*Given records*

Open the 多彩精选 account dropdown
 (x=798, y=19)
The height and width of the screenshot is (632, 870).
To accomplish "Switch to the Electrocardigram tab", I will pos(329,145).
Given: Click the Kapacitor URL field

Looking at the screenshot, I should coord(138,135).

---

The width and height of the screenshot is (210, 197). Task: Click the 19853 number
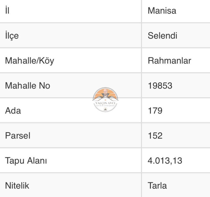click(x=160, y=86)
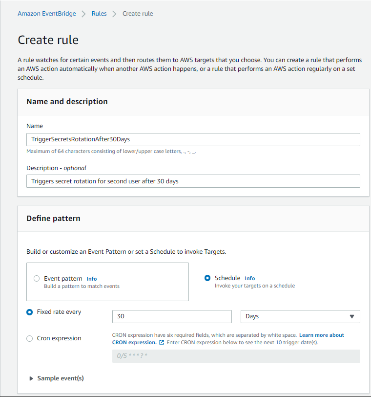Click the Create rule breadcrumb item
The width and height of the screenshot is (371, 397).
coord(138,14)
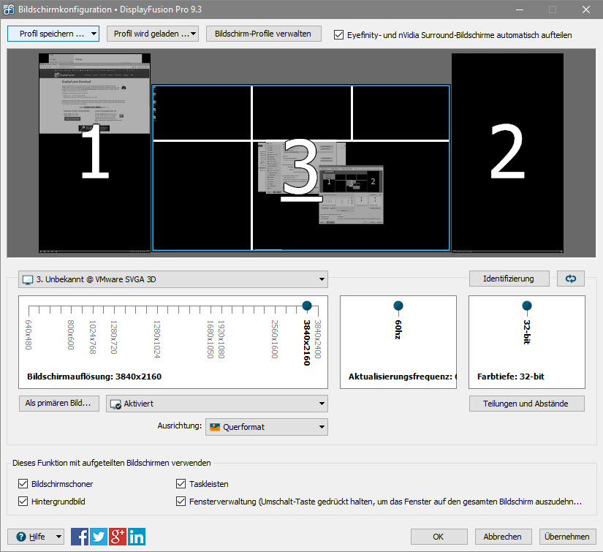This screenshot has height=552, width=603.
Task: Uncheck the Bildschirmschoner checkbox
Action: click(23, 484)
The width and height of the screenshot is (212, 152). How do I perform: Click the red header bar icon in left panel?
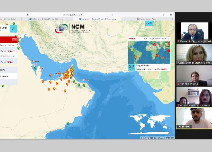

...

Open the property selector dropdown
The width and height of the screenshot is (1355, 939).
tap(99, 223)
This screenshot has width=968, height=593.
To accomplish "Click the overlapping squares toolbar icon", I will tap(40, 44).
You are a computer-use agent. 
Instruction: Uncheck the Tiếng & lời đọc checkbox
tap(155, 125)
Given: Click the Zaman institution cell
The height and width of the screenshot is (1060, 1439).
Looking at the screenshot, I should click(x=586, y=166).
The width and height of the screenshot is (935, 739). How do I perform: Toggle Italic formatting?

*What you have to do*
Using the data above, repeat exactly the lines that begin at the line with "The width and height of the screenshot is (1355, 939)." and end at the line with "You are a computer-use agent.", both ends included.

*Your response*
The width and height of the screenshot is (1355, 939).
tap(99, 223)
This screenshot has width=968, height=593.
To accomplish "Click the overlapping squares toolbar icon", I will tap(40, 44).
You are a computer-use agent. 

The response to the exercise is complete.